Class helps Airmen report for daddy duty

When a couple is expecting for the first time, it’s hard to know exactly what to expect. That’s why Fairchild Air Force Base put on their own class for new fathers, so they’re ready when duty calls.

Airman Jordan Beckner just got the good news.

“Me and my wife just found out last week,” Beckner said.

That’s why he came to Dads: The Basics, a Department of Defense program offered at FAFB. Another Airman told him to check out the class to help get ready for the new baby.

“He said if you were having a kid, this is a perfect place. This is a good way to kind of get your head wrapped around it,” Beckner said.

But, most guys don’t want to learn how to put on a diaper alone, so Beckner brought Michael Lanning with him to class.

“I thought it would be beneficial to come along and be prepared for the future,” Lanning said.

Airman Michael Lanning and his wife aren’t expecting right now, but he said knowing how to swaddle a baby may come in handy one day, especially when he helps with his nephew.

This class covered more than just the basics, despite its name.

“We learned what to do if a baby is crying, how to comfort them, kind of the every day process and what to expect for child delivery,” Lanning said.

Mary Puffet Cook, FAFB New Parent Support Nurse, said the curriculum covered an overview of fathering styles and challenges, how to support a partner during pregnancy, and ways to bond and attach with a new baby. The course included a hands-on experience where attendees used baby dolls to practice swaddling and changing diapers.

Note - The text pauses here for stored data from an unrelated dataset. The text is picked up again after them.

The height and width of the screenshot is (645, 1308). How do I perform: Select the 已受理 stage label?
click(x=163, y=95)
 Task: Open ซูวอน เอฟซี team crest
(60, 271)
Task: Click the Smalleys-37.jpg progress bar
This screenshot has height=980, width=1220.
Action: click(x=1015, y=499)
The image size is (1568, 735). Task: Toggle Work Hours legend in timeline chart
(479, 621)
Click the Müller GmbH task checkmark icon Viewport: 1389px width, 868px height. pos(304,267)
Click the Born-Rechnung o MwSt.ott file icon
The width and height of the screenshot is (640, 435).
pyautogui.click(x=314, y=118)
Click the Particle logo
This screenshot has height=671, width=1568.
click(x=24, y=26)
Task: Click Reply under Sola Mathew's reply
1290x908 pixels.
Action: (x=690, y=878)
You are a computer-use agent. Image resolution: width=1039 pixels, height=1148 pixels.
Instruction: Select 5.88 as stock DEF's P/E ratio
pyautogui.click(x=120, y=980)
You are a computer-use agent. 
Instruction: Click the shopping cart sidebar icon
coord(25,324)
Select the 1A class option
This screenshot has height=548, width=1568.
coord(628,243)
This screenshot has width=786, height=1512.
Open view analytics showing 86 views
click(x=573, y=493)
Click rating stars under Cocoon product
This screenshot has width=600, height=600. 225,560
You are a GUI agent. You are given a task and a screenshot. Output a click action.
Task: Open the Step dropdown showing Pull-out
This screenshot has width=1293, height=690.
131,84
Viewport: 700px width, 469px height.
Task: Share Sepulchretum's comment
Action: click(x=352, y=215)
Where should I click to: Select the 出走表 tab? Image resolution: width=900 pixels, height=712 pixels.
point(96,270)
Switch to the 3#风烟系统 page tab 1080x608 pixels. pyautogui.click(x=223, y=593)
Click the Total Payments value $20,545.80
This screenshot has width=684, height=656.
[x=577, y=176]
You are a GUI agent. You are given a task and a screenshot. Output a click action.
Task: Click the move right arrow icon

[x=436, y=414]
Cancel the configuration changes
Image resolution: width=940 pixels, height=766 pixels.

“We really want dads to bond and be involved with their babies. We find that babies grow and develop better, [have] high IQs, and lower cortisol levels. They’re much healthier, so we really like moms and dads to co-parent,” Puffet Cook said.

Nurse Puffet Cook said it’s important for parents to rely on each other, especially at FAFB, where they’re often away from family and friends.

Beckner said he’s grateful for the help.

“It definitely feels like a weight off your chest, like you’re not alone in it. Someone is always going to be there to reach out to you and help you,” Beckner said. “Things you learn here, they make a lifelong importance, literally, on your child.”

Dads: The Basics is one of many programs available to support families on base.